Video search engines are the product of progress in many technologies: visual and audio analysis, machine learning techniques, as well as visualization and interaction. At present the state-of-the-art systems are able to annotate automatically only a limited set of semantic concepts, and the retrieval is allowed using only a keyword-based approach based on a lexicon.
The VidiVideo project takes on the challenge of creating a substantially enhanced semantic access to video, implemented in a search engine.
The outcome of the project is an audio-visual search engine, composed of two parts: a automatic annotation part, that runs off-line, where detectors for more than 1000 semantic concepts are collected in a thesaurus to process and automatically annotate the video and an interactive part that provides a video search engine for both technical and non-technical users.
The automatic annotation part of the system performs audio and video segmentation, speech recognition, speaker clustering and semantic concept detection.
The VidiVideo system has achieved the highest performance in the most important object and concept recognition international contests (PASCAL VOC and TRECVID).

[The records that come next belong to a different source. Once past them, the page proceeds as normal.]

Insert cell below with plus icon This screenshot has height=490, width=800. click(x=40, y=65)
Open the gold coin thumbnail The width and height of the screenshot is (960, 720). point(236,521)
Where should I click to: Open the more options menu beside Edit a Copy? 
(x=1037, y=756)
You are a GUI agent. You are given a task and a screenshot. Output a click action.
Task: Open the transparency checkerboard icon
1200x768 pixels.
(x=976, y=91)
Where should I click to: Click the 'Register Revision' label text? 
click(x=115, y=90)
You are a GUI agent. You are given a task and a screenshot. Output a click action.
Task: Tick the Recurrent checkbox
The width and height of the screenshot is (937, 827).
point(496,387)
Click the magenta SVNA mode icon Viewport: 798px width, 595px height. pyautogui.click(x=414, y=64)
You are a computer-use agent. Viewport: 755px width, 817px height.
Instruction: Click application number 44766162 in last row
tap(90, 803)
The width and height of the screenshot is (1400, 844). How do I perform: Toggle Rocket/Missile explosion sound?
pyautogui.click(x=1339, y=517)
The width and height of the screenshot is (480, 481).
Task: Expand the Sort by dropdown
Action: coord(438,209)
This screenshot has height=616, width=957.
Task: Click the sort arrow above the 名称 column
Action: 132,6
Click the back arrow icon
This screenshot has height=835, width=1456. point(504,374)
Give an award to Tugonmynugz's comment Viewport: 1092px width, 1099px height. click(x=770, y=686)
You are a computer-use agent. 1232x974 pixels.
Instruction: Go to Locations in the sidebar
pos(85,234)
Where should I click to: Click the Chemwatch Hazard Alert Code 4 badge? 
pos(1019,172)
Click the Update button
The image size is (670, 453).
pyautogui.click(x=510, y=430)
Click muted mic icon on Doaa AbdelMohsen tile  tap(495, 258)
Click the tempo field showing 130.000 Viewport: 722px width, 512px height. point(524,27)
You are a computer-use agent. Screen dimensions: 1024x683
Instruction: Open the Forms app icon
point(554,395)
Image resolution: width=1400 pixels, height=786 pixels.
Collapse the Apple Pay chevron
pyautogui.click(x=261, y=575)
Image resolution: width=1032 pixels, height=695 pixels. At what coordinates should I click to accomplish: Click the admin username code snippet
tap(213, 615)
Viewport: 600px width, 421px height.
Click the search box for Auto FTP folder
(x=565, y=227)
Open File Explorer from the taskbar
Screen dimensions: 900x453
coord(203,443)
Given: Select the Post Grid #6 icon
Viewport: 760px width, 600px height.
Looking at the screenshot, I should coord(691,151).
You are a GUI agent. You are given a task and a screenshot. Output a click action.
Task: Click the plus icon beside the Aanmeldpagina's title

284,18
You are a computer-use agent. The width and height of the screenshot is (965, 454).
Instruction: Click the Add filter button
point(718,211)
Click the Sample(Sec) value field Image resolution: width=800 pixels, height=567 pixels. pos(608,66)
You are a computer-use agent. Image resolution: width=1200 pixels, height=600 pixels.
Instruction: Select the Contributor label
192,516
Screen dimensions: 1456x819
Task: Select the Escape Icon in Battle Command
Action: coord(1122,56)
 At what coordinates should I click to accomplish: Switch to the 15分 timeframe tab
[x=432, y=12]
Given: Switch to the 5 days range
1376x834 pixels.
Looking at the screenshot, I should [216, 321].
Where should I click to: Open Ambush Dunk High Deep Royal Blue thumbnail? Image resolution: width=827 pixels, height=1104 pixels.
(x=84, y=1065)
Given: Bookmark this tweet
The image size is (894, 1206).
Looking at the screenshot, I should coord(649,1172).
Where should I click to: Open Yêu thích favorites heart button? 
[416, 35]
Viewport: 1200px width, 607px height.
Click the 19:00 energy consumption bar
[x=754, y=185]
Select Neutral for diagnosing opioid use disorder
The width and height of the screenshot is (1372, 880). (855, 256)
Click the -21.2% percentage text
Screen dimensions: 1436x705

The interactive part provides two applications: a desktop-based and a web-based search engines. The system permits different query modalities (free text, natural language, graphical composition of concepts using boolean and temporal relations and query by visual example) and visualizations, resulting in an advanced tool for retrieval and exploration of video archives for both technical and non-technical users in different application fields. In addition the use of ontologies (instead of simple keywords) permits to exploit semantic relations between concepts through reasoning, extending the user queries.
The off-line annotation part has been implemented in C++ on the Linux platform, and takes advantage of the low-cost processing power provided by GPUs on consumer graphics cards.
The web-based system is based on the Rich Internet Application paradigm, using a client side Flash virtual machine. RIAs can avoid the usual slow and synchronous loop for user interactions. This allows to implement a visual querying mechanism that exhibits a look and feel approaching that of a desktop environment, with the fast response that is expected by users. The search results are in RSS 2.0 XML format, while videos are streamed using the RTMP protocol.
The recognition of events in videos is a relevant and challenging task of automatic semantic video analysis. At present one of the most successful frameworks, used for object recognition tasks, is the bag-of-words (BoW) approach. However it does not model the temporal information of the video stream. We are working at a novel method to introduce temporal information within the BoW approach by modeling a video clip as a sequence of histograms of visual features, computed from each frame using the traditional BoW model.
Video event classification using bag-of-words and string kernels
The sequences are treated as strings where each histogram is considered as a character. Event classification of these sequences of variable size, depending on the length of the video clip, are performed using SVM classifiers with a string kernel (e.g using the Needlemann-Wunsch edit distance). Experimental results, performed on two domains, soccer video and TRECVID 2005, demonstrate the validity of the proposed approach.